Exercise goal -
Rewrite the lines as a numbered list, beginning with the line that contains "Task: Advance return date with right chevron" and stopping after the line that contains "will (x=687, y=479).". Leave out any blank lines.

Data entries -
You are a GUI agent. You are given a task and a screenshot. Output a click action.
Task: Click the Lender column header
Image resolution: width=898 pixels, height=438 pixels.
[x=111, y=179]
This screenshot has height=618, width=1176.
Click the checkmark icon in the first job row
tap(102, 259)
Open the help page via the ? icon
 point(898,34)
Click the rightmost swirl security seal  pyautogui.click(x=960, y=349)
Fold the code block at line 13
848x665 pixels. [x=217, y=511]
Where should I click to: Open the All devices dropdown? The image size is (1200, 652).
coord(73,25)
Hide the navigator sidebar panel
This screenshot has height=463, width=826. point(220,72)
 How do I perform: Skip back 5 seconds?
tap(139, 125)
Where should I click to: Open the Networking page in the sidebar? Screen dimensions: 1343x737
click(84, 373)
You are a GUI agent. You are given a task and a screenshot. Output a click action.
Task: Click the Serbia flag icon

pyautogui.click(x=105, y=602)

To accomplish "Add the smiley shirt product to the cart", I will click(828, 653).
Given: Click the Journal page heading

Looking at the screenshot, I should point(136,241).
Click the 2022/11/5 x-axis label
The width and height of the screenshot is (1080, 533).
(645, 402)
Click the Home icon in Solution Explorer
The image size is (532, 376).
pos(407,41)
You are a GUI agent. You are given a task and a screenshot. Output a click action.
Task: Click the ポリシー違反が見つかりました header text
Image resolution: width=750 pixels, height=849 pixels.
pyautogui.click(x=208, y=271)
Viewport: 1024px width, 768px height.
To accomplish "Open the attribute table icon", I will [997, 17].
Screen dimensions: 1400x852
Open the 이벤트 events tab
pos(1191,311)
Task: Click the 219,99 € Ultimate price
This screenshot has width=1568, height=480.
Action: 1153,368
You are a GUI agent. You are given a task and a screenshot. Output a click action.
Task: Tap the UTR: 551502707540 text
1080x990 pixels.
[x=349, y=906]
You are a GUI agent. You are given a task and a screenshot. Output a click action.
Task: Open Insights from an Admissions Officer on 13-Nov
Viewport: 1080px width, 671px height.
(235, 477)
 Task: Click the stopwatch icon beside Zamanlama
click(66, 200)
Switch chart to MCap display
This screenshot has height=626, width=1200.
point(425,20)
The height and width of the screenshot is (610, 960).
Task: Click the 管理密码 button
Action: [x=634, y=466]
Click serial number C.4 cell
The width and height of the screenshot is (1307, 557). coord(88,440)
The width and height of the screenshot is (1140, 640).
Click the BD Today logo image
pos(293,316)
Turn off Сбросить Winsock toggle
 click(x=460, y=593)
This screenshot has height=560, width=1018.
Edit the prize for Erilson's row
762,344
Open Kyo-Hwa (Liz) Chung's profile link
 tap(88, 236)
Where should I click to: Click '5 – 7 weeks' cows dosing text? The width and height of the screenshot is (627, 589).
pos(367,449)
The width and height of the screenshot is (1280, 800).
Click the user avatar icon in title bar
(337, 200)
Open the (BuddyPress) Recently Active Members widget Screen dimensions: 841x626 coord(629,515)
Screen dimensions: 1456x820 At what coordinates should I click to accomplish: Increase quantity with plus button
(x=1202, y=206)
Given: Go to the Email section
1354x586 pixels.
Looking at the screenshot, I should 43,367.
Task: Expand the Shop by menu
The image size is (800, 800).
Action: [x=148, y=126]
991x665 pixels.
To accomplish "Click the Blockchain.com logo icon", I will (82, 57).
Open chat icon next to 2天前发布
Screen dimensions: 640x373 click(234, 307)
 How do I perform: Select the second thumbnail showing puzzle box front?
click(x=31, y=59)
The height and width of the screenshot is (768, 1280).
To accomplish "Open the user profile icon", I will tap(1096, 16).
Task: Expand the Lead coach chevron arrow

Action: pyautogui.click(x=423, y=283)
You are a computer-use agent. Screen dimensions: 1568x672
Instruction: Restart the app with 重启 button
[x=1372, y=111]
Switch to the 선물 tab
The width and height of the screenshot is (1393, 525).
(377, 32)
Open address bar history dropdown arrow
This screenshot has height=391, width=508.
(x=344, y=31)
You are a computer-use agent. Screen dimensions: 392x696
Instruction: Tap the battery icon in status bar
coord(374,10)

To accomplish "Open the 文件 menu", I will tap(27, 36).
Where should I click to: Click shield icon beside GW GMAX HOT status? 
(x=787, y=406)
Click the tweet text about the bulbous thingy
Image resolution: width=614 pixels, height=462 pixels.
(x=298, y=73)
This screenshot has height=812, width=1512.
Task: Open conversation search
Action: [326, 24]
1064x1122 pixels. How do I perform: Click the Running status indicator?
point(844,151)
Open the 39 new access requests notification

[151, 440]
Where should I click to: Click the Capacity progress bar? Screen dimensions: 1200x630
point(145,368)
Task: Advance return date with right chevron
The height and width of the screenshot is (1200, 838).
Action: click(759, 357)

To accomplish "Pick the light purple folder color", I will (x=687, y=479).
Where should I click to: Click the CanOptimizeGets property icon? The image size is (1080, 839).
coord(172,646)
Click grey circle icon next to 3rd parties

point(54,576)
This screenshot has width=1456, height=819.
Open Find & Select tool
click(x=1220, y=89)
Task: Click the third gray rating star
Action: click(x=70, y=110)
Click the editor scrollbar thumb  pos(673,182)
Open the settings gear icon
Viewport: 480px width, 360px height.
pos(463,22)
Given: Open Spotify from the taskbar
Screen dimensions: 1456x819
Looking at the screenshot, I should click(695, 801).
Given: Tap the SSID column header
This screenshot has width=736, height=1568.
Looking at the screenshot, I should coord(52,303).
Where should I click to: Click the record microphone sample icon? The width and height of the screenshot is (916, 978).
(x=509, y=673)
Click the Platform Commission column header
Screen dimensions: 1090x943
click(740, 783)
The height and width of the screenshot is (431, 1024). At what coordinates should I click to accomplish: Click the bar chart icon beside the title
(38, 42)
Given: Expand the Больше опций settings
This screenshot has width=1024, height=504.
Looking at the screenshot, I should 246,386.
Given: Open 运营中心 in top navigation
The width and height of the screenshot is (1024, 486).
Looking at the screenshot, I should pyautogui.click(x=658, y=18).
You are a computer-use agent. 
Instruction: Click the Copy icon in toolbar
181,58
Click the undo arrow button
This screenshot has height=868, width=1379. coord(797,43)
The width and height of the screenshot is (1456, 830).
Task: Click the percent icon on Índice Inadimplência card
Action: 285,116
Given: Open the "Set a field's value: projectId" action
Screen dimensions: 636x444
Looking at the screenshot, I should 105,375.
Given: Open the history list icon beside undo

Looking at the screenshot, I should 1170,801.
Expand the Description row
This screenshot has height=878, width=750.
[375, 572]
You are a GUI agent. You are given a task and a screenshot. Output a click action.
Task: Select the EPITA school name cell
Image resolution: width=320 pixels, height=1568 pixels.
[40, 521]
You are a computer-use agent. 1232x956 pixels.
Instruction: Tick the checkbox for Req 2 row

Exercise answer -
1. Task: Advance return date with right chevron
2. The height and width of the screenshot is (1200, 838).
3. Action: click(759, 357)
4. To accomplish "Pick the light purple folder color", I will (x=687, y=479).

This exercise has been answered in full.